Ryley Walker – Course in Fable

J’ai ressorti mon vélo samedi après-midi car je commence à manquer de trajet pour mes promenades quotidiennes. J’ai pourtant écouté quelques disques comme « Course In Fable » pour me laisser porter vers de nouveaux chemins autour de chez moi. La guitare est électrique, aventureuse et cérébrale sur les sept nouvelles compositions de Ālbū Kamāl Ryley Walker. Elles s’éloignent des inspirations pastorales que j’avais découvertes sur « Primose Green » et « Golden Sings That Have Sung » pour aller tutoyer les lignes mélodiques du jazz progressif.
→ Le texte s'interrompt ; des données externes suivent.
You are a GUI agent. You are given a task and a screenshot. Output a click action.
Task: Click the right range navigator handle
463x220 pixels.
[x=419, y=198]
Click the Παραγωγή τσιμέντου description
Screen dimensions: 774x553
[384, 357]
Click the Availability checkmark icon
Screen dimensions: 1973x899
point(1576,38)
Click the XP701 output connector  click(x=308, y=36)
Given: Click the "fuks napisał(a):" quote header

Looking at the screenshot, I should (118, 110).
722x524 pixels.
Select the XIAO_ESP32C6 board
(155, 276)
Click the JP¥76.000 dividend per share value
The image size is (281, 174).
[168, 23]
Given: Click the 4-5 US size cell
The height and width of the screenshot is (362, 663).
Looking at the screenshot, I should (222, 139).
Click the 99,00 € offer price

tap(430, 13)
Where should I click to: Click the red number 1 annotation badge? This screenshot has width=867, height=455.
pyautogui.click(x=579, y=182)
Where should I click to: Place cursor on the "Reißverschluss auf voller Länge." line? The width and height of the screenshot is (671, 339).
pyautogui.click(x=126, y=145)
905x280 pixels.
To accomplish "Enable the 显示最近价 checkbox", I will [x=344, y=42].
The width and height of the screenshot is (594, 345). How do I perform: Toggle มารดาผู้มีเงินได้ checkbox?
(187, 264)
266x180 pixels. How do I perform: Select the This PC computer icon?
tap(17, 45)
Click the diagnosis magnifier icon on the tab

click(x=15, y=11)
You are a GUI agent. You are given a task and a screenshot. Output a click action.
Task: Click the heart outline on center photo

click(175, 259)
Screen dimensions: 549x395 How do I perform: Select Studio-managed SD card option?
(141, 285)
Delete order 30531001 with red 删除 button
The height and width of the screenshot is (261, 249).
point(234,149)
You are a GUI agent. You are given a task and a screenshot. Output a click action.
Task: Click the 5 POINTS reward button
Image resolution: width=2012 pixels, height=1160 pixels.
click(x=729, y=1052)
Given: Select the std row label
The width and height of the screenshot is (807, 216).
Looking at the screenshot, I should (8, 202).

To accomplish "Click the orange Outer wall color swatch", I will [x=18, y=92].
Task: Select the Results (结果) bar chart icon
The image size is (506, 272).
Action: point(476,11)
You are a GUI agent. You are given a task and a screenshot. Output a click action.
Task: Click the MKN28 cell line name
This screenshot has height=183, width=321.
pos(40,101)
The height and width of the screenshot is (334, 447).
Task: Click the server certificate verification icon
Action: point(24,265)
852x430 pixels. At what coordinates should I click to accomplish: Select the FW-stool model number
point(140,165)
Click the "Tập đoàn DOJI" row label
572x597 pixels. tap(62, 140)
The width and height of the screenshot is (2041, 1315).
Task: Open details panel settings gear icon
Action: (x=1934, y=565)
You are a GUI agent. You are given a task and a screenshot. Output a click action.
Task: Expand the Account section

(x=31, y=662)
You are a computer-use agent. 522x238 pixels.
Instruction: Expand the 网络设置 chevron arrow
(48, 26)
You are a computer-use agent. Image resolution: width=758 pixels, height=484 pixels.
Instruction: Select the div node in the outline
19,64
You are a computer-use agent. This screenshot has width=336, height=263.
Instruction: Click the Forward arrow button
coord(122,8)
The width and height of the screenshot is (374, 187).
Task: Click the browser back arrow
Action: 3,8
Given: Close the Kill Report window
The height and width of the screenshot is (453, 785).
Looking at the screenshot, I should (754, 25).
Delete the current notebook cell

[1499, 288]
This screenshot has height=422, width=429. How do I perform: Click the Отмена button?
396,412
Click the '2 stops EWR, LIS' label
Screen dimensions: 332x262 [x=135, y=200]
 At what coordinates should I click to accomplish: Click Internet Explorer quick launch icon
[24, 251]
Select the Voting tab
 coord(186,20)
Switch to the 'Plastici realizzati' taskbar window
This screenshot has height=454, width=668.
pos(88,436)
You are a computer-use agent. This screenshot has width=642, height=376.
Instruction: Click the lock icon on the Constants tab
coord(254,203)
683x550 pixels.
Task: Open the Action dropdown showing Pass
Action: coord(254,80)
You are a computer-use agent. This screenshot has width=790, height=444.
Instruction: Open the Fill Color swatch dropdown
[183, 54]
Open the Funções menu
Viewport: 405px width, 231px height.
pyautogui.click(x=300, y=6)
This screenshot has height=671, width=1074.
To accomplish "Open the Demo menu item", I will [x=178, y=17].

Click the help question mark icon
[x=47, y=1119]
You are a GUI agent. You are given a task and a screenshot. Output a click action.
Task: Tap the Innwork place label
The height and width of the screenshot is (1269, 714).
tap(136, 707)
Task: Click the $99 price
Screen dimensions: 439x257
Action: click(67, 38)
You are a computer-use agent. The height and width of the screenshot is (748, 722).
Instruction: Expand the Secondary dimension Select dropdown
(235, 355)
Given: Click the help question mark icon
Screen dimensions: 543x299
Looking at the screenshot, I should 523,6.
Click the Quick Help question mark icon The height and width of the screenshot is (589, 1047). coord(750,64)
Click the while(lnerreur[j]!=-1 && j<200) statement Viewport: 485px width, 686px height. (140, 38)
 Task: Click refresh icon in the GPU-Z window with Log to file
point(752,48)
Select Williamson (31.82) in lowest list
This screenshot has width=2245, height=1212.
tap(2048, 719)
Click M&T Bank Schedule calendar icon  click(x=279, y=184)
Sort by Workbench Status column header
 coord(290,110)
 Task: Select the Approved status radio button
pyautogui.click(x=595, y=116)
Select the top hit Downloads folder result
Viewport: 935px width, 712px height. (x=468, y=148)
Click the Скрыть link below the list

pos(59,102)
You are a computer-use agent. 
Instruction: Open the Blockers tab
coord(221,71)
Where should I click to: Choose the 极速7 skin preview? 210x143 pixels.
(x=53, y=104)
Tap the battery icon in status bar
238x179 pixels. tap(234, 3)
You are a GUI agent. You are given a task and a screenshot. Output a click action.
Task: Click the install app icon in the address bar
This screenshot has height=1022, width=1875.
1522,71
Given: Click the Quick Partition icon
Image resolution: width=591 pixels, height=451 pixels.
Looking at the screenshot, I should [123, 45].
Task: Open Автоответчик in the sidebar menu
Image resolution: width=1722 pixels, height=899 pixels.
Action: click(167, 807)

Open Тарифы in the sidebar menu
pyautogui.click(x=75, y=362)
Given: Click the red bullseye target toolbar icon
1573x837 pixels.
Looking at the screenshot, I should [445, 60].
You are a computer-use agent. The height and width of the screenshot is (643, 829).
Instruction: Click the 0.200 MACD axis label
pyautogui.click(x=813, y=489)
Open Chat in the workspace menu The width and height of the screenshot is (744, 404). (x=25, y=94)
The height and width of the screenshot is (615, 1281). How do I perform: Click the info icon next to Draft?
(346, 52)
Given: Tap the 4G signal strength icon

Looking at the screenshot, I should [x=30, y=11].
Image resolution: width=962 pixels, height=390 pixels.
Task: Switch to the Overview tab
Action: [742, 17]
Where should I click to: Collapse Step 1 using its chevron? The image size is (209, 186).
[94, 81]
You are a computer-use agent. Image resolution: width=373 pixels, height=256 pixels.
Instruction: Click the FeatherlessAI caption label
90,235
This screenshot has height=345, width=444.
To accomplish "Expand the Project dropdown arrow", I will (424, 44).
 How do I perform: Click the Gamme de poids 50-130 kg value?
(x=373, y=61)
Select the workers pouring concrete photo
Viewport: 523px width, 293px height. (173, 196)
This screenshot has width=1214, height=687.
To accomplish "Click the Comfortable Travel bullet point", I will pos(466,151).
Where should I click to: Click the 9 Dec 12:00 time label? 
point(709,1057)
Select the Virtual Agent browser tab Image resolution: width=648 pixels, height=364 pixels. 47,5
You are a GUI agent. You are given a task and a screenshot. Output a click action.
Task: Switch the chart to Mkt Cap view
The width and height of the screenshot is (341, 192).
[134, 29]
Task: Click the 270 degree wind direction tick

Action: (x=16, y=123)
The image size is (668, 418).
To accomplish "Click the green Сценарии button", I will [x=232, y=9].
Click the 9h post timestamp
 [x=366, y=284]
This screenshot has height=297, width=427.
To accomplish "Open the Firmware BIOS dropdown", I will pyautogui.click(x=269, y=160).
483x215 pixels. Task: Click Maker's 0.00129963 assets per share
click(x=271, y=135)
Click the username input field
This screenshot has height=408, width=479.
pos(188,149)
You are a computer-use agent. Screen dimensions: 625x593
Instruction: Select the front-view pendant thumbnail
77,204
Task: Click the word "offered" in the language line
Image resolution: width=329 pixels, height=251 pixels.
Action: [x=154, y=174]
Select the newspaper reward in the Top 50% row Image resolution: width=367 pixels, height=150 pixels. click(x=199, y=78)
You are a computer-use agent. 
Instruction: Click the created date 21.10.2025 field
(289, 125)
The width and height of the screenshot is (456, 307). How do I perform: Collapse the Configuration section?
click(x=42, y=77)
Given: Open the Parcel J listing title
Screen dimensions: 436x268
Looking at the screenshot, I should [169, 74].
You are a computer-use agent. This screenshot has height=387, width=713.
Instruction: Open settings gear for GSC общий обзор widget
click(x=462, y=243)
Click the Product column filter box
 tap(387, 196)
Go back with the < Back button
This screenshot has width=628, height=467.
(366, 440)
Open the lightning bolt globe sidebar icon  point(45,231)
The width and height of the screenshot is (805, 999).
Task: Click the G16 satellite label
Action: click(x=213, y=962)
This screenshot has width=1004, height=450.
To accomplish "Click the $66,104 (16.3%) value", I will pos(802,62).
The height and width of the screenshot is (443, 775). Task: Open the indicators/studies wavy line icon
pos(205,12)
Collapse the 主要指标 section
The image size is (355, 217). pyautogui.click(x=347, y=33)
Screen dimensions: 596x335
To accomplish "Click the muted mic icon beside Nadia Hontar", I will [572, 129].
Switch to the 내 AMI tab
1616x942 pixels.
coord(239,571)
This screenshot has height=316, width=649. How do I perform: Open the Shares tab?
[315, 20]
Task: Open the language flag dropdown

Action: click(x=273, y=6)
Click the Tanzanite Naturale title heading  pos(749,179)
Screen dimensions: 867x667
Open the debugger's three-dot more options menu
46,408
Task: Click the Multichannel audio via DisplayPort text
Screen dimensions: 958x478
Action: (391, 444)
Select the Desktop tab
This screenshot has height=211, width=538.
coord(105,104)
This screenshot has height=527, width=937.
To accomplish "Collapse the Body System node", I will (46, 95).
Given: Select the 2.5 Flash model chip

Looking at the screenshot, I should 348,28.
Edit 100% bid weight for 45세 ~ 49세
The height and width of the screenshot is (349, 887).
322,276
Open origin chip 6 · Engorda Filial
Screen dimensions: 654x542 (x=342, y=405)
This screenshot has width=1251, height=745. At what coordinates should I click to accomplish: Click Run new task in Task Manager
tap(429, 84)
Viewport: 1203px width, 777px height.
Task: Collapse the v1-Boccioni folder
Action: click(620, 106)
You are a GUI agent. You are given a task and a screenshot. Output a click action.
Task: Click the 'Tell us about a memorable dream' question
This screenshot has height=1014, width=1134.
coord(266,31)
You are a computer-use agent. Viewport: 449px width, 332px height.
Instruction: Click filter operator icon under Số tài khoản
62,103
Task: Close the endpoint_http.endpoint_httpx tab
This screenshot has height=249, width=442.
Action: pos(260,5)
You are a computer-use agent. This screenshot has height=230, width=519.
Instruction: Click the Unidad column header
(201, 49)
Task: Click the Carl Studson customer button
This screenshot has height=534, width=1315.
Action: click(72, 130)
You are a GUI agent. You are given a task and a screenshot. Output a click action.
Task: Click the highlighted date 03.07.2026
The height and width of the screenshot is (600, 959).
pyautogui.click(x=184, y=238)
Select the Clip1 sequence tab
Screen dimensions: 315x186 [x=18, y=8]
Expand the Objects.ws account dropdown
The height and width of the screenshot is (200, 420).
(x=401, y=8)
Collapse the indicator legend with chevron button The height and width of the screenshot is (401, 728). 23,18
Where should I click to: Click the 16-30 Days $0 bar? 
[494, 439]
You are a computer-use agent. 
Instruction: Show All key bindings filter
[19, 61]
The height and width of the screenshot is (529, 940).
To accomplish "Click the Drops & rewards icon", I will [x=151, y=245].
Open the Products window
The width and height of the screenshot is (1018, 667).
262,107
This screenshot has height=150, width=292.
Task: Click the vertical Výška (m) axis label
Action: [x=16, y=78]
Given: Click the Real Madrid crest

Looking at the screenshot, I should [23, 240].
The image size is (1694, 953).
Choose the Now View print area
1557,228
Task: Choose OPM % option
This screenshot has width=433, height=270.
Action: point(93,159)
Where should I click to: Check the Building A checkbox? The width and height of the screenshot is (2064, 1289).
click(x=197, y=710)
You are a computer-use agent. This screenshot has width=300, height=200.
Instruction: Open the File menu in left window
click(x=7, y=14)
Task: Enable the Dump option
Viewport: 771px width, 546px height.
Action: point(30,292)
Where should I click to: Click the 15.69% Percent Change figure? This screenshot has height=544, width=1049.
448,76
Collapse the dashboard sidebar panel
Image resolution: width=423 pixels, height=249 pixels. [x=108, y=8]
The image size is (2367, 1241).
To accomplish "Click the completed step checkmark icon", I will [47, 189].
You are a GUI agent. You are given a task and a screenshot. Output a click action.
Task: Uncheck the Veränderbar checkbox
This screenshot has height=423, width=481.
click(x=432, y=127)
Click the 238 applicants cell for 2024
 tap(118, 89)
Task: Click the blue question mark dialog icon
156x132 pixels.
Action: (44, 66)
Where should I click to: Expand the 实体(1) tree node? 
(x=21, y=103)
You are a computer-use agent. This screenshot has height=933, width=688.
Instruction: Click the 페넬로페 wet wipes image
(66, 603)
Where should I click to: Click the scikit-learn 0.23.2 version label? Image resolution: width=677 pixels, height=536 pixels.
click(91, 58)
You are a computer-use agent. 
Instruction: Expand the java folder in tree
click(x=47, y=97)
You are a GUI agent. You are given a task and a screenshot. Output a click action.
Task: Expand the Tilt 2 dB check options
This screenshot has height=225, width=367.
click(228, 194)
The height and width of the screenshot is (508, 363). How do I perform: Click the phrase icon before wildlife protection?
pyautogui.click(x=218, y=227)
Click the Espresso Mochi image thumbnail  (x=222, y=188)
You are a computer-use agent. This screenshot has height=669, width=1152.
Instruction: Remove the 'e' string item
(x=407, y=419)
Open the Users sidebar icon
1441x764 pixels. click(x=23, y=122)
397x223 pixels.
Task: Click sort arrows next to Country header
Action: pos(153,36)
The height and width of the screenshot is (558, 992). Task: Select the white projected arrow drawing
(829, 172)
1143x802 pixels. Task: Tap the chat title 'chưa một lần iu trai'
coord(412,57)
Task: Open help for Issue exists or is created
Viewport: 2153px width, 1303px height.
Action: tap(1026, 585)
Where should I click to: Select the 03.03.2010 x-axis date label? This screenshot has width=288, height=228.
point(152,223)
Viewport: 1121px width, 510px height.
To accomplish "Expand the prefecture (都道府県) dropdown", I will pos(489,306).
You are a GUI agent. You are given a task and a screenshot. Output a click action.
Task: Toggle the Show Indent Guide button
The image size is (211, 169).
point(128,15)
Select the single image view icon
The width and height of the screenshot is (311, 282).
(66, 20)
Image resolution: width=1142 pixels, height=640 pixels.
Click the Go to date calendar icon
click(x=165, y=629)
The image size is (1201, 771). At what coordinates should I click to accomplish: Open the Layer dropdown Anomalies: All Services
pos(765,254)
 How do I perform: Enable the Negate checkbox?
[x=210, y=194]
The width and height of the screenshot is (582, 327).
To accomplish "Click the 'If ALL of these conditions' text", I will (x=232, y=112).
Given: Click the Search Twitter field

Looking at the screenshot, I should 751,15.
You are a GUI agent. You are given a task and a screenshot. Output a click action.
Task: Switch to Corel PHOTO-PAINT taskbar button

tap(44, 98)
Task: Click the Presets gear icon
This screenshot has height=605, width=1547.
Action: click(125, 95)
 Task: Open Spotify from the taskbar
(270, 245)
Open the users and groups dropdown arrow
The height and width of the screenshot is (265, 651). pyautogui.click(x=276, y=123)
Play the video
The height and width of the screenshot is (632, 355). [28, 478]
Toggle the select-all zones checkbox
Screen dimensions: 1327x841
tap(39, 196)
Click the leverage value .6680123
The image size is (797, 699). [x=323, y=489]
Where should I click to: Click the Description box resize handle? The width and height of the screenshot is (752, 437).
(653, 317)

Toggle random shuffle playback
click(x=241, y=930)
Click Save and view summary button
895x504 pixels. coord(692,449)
Sans aller jusqu’à sortir les sirènes de http://circleplastics.co.uk/featured/multi-energy-saving-system-four/ Steely Dan – Ma connaissance sur le sujet est vraiment trop limitée – et la versatilité de « Aja », la présence de comprar Quetiapine generico John McEntire à la production et aux synthétiseurs marque chaque morceau d’un ensemble d’harmonies complexes.

« Course In Fable » démarre avec trois accords de guitare électrique, un clavier généreux, un petit solo, une basse dont les doigts galopent tranquillement sur tout le manche, et beaucoup de générosité pour les auditeurs les plus gourmands. Si Rang Dizzy retrouve les cordes pincées des premiers disques de Ryley Walker, A Lenticular Slap part faire un tour du côté du jazz-rock avec quelques lignes de guitare en gamme de Do majeur 7eme. Une prise de risque louable de la part du musicien d’Illinois. Avait-il besoin de tourner la page pour ne pas rejouer le même folk un peu fané ? L’intention de ne pas retomber dans des problèmes d’addiction qui ont marqués le début de sa carrière y sont probablement pour beaucoup. Une libération que l’on retrouve sur Shiva With Duspan dont la tranquillité mélodique accompagnera parfaitement le début de la soirée, le temps de prendre une tisane pour oublier les tracasseries du quotidien.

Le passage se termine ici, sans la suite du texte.